But of course it’s just Pat Travers playing guitar in 1990.

Partner Jerry Riggs shares a lot of the solos, even takes the first one on “Snortin’ Whiskey.” I happened to stumble across an interview with Travers and he gives the origin of this song’s title. Supposedly a fellow band member (not one on this DVD) was a few hours late for practice and when he showed up they asked where he’d been. He said, “Snortin’ whiskey and drinkin’ cocaine.”

There are 14 songs on the DVD which was filmed in Toronto. Thankfully there are none of the quick cut, MTV style hand-held jittery camera shots. The camera actually stays on a musician for more than two seconds.

The band at that time consisted of Pat, Jerry Riggs on guitar, Peter “Mars” Cowling on bass, and Scott Zymowski on drums. They’re sounding well-rehearsed, hitting all the breaks right, and rocking hard. In fact that might be my only complaint about this disc. There seem to be no dynamics, or very little. Everything is full out, no quiet parts. Only occasionally is there some space left where there are no guitars filling up the sound. But I guess that is a matter of style.

Jerry Riggs looks a little bit dated with really long hair and the white pirate shirt. Was that really a look? No doubt he’s a great guitar player, but I grow tired of the pinch harmonics, natural harmonics, whammy dive-bombs which seem to say, “Hey, listen to these weird sounds.” Somehow they just seem like tricks.

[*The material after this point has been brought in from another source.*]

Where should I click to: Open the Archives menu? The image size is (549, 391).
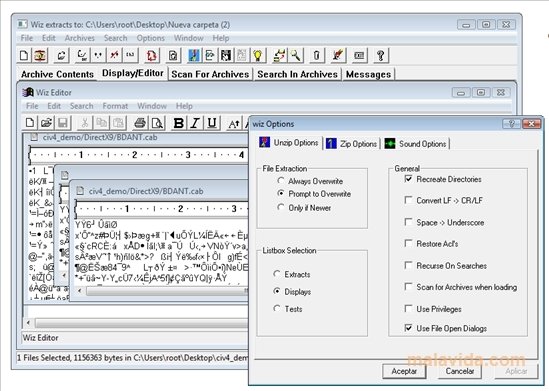click(79, 38)

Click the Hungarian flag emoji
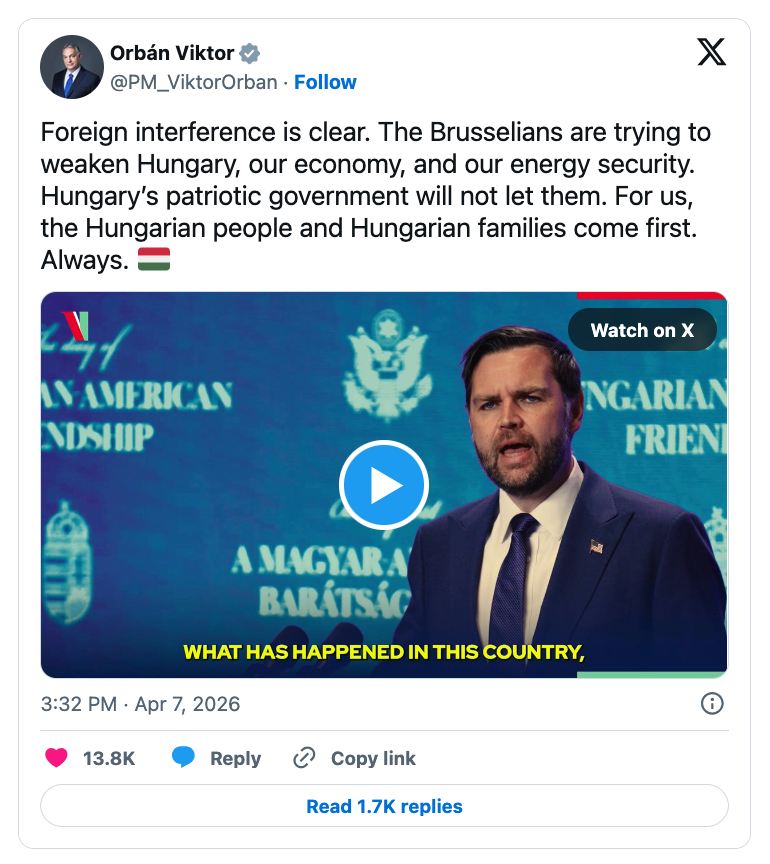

I really don’t think Pat Travers ever got the popularity or notoriety he’s deserved, but he’s still around and has been regularly putting out CDs. “It Takes A Lot of Balls” is the title of a CD that came out last October with Pat playing with the legendary Carmen Appice and T.M. Stevens on bass. Travers still has loads of fans around the world and deservedly so.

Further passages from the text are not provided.